Task directions:
Leaving every image behind, reproduce the records word for word.

[Collected data entries]
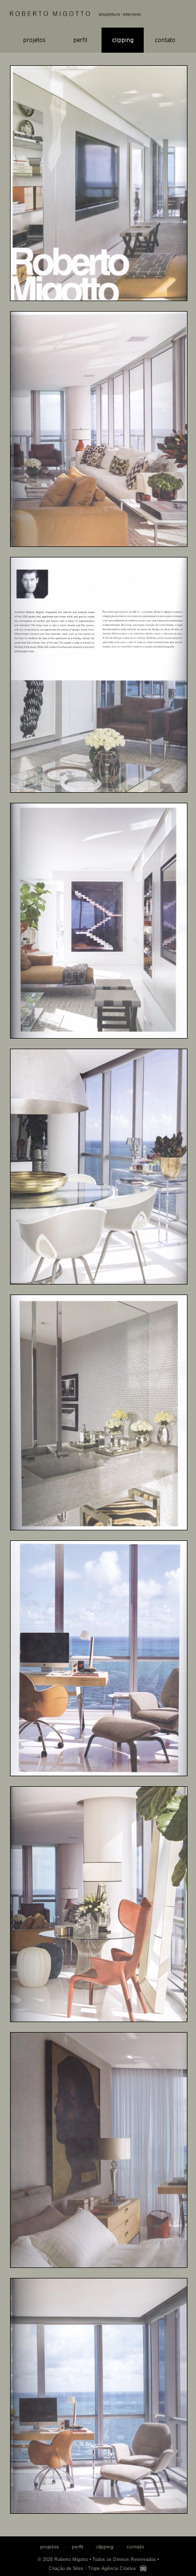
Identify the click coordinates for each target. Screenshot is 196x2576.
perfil (80, 40)
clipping (123, 40)
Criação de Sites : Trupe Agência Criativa (92, 2568)
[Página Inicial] (98, 14)
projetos (34, 40)
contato (165, 40)
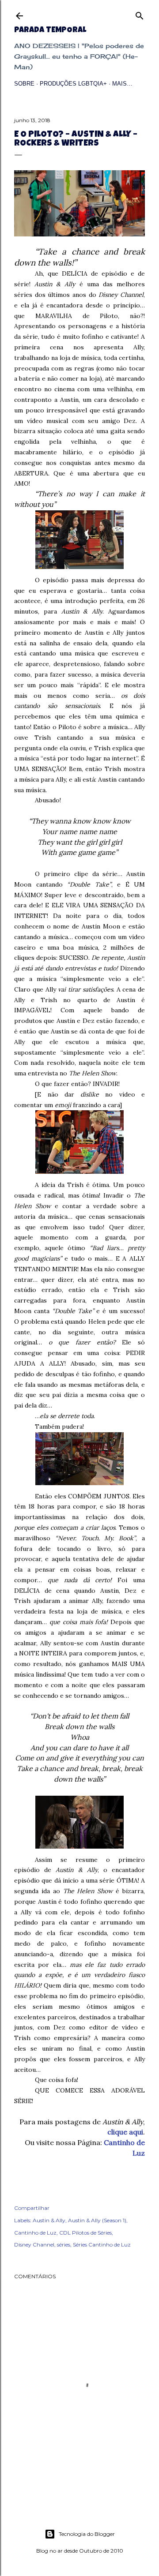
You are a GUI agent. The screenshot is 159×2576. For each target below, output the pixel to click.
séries (63, 2244)
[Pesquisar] (139, 13)
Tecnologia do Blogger (87, 2534)
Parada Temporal (50, 30)
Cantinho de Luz (35, 2232)
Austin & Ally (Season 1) (97, 2220)
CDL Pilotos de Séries (85, 2232)
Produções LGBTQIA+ (73, 83)
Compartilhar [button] (31, 2208)
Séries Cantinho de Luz (102, 2244)
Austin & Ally (49, 2220)
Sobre (24, 83)
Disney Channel (34, 2244)
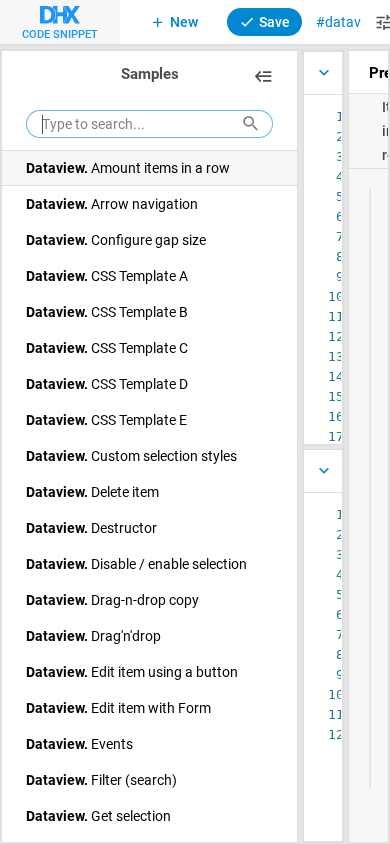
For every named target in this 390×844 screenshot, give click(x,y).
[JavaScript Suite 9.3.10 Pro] (322, 73)
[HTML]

Task solution:
Identify the click coordinates for each target. Screenshot is 196x2576.
perfil (80, 40)
clipping (123, 40)
Criação de Sites : Trupe Agência Criativa (92, 2568)
[Página Inicial] (98, 14)
projetos (34, 40)
contato (165, 40)
You are a GUI agent. The screenshot is 159×2576. For each target below, output the pixel to click.
séries (63, 2244)
[Pesquisar] (139, 13)
Tecnologia do Blogger (87, 2534)
Parada Temporal (50, 30)
Cantinho de Luz (35, 2232)
Austin & Ally (Season 1) (97, 2220)
CDL Pilotos de Séries (85, 2232)
Produções LGBTQIA+ (73, 83)
Compartilhar [button] (31, 2208)
Séries Cantinho de Luz (102, 2244)
Austin & Ally (49, 2220)
Sobre (24, 83)
Disney Channel (34, 2244)
For every named target in this 390×844 screenshot, give click(x,y).
[JavaScript Suite 9.3.10 Pro] (322, 73)
[HTML]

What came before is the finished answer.